Fred Seaward, Gina's pastor, is an excellent salesman, one of the best I've encountered in my short stint on the planet. Personally, I think his message is vile and loathsome. He perverts the Greatness of the Christian message for his own good and yet, and yet, people seem to think of him as a man of God. Seroiusly, when I was still speaking to my ex-wife , she would tell me that her pastor and his ilk had seen visions where the Almighty had decided to wipe out people in Indonesia, Thailand and India because "They Sin and they Sin" - she would earnestly ask "You know what the religion of those countries are..." I think that the best reason for me to look forward to divorce day. They talked of damnation in hell if you didn't buy into that codswallop - I think damnation would have been bringing up children in that environment and under that version of God.

The funny thing about that scam is the fact that the people who fall for it are always well educated and professional people. The farmers never fall for such scams. Gina, who is a graduate and worked as a lecturer became a fanatic and unable to see God by going to Fred's scam, oops I mean Church. Han Li, who bearly speaks English and whose only qualification to speak of is some certification from Vietnam in beauty treatment would never fall for such a scam. Come to think of it, Zen, with less than 2 N-levels to her name would not fall for Fred's scam. Why is that so? I think, it's the fact that people like Han Li have made it on their own steam, they've made it in life by thinking for themselves. Your average graduate on the other hand has probably never actually done any thinking of sorts.

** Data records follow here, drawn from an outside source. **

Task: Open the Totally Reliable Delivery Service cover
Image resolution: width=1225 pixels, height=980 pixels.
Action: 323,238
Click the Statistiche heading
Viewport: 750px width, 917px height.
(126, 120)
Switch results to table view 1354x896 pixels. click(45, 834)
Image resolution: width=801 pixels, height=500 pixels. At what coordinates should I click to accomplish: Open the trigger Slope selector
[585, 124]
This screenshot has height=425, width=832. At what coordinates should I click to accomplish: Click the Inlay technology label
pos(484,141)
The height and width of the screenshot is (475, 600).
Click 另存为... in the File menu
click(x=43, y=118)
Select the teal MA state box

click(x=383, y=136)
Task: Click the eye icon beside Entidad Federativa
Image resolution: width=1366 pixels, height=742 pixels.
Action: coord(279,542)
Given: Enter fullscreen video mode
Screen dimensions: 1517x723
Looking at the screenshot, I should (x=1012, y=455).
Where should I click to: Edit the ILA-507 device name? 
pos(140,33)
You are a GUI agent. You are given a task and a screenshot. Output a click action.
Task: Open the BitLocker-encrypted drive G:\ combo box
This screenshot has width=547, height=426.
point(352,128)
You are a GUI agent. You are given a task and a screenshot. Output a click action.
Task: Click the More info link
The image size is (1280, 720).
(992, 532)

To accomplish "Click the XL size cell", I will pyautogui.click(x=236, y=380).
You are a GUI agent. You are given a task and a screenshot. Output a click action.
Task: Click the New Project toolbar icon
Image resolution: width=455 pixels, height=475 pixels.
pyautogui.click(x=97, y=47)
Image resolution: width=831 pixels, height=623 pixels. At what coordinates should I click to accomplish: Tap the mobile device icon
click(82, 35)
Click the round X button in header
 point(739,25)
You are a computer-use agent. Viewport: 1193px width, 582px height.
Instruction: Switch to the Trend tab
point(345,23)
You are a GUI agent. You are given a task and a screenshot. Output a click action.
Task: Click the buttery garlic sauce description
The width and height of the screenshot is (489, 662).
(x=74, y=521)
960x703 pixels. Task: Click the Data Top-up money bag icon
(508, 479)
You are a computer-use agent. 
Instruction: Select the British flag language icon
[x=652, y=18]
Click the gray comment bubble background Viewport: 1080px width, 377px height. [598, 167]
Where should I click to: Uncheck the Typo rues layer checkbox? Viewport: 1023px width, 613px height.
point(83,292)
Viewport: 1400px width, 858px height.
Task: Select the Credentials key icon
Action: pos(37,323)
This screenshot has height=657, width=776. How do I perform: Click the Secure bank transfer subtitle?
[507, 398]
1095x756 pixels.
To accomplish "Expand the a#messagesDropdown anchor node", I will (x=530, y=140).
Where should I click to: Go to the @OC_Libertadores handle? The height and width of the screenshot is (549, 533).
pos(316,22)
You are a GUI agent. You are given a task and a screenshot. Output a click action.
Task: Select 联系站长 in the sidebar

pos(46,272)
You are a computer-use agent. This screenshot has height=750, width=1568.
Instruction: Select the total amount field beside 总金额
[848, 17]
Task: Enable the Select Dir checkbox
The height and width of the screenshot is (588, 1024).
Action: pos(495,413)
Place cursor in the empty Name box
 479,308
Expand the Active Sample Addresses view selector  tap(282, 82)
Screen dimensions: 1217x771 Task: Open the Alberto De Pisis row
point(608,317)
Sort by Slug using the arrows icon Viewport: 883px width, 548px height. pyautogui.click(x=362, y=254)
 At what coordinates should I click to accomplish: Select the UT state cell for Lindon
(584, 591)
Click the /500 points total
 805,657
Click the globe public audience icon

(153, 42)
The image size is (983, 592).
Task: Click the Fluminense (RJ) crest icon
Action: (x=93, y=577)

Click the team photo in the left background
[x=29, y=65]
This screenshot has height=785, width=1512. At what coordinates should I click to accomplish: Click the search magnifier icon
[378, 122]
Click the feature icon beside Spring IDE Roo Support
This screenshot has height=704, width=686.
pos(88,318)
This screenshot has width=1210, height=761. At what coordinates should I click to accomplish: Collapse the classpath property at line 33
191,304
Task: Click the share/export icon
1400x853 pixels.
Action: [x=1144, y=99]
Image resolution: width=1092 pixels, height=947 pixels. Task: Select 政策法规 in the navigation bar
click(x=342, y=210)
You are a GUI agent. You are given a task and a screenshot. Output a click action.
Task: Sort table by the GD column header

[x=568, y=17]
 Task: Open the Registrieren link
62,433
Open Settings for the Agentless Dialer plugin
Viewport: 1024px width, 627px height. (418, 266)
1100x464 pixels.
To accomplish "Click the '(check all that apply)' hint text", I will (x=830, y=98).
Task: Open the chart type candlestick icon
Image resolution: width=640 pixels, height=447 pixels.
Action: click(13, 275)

So here lies one of the biggest quandires about Singapore's immigration system. We are desparate for skills and systems. It's one of the reasons why we let of half-wit yobs from the West into the country and why we pander to them. On the other hand, we treat people from Bangladesh, Phillipinnes and so on as a burden. I think there's something quite wrong here. Shit, you can teach people the skills but the point is, are they hungry enough to do something with it. I'd suggest that we should make hunger a major criterion for our immigration entry requirements.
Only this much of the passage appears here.